You walk over to the Ferry Building on Saturdays in San Francisco and you are blown away by the enormity of the bounty they have there. If you flew in the next day and came to our Green Market, you’d most likely snicker.
I took what I had bought and last night we sat down at the table with friends and had stewed greens with tasso, fish tacos with coleslaw marinated in Creole Tomato dressing on corn tortillas, and roasted beets drizzled with balsamic. Nobody left the table feeling slighted.
We then got in the car and drove to the 9th Ward and walked into Vaughn’s as Kermit Ruffin and the Barbecue Swingers were getting warmed up.
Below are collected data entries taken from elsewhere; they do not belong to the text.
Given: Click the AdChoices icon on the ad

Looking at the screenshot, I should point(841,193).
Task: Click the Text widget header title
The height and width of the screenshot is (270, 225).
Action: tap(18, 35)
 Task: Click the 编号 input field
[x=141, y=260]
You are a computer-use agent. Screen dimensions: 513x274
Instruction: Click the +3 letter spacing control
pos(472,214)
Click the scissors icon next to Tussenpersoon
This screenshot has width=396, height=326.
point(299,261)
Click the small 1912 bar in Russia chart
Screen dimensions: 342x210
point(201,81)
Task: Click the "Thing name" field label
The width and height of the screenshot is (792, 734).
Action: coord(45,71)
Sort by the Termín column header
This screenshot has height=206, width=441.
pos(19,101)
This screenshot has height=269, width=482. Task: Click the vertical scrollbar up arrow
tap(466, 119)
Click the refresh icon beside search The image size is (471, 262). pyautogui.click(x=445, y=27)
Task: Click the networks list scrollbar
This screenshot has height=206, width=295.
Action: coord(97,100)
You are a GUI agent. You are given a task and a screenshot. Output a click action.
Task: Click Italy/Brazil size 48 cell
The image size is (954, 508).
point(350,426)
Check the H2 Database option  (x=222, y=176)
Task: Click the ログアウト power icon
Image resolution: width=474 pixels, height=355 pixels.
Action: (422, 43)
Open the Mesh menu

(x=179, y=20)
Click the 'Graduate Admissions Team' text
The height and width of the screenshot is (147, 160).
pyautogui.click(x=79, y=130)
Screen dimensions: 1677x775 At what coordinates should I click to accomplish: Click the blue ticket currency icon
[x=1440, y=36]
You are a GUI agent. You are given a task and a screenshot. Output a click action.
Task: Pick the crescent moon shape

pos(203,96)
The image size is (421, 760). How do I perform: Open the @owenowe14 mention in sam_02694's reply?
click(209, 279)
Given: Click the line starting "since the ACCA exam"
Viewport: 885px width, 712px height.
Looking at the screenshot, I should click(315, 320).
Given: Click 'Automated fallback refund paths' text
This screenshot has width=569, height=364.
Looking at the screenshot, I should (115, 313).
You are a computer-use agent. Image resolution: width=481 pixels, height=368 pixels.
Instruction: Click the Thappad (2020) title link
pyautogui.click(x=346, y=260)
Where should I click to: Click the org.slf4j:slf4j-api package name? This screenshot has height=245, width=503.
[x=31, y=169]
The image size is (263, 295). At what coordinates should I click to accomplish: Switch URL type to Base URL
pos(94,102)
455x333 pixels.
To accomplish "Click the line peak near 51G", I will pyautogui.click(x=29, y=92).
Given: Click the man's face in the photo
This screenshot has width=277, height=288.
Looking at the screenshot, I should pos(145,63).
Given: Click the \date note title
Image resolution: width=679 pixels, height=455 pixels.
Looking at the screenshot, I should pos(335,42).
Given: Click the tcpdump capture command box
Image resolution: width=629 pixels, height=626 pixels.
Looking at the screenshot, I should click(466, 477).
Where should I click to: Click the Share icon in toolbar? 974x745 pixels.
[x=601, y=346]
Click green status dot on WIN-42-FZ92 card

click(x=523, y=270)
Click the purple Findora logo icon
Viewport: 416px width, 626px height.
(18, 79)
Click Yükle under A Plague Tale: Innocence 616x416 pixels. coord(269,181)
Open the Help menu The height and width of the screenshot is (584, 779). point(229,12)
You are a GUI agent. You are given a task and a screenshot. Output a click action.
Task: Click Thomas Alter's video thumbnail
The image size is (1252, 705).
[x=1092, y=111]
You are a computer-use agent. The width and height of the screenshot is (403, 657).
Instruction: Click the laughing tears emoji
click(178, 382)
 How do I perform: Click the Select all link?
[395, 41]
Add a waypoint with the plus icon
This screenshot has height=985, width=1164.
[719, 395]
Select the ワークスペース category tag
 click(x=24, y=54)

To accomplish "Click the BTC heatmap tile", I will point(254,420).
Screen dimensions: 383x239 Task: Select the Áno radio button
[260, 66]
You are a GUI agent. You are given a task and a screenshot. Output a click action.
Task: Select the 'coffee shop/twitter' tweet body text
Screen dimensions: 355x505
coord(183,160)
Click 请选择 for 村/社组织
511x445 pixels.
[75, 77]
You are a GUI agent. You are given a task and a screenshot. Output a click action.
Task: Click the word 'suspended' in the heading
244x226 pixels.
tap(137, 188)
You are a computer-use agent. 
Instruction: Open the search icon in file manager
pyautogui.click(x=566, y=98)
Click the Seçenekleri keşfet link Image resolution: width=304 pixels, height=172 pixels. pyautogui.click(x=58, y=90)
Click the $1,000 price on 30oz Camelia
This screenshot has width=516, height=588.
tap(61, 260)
People of all walks of life packed the room – a rather large woman with a pink dress and scarf shimmied and danced in front of us – and Kermit belted out:
My grandma and your grandma
Were sittin’ by the fire
My grandma told your grandma
I’m gonna set your flag on fireTalkin’ ’bout hey now, hey now! Hey now, hey now!
Iko, iko unday
Jockamo feeno ai nané
Jockamo fee nanéLook at my king all dressed in red
Iko, iko, unday
I betcha five dollars he’ll kill you dead
Jockamo fee nané
Our guests from Croatia were moving their hips and holding their hands in the air, joining the rest of the crowd in the pulsating rhythm of New Orleans music at its most fun. Full bellies, smiles on their faces, in our little land of plenty down here.
There ain’t no place like home.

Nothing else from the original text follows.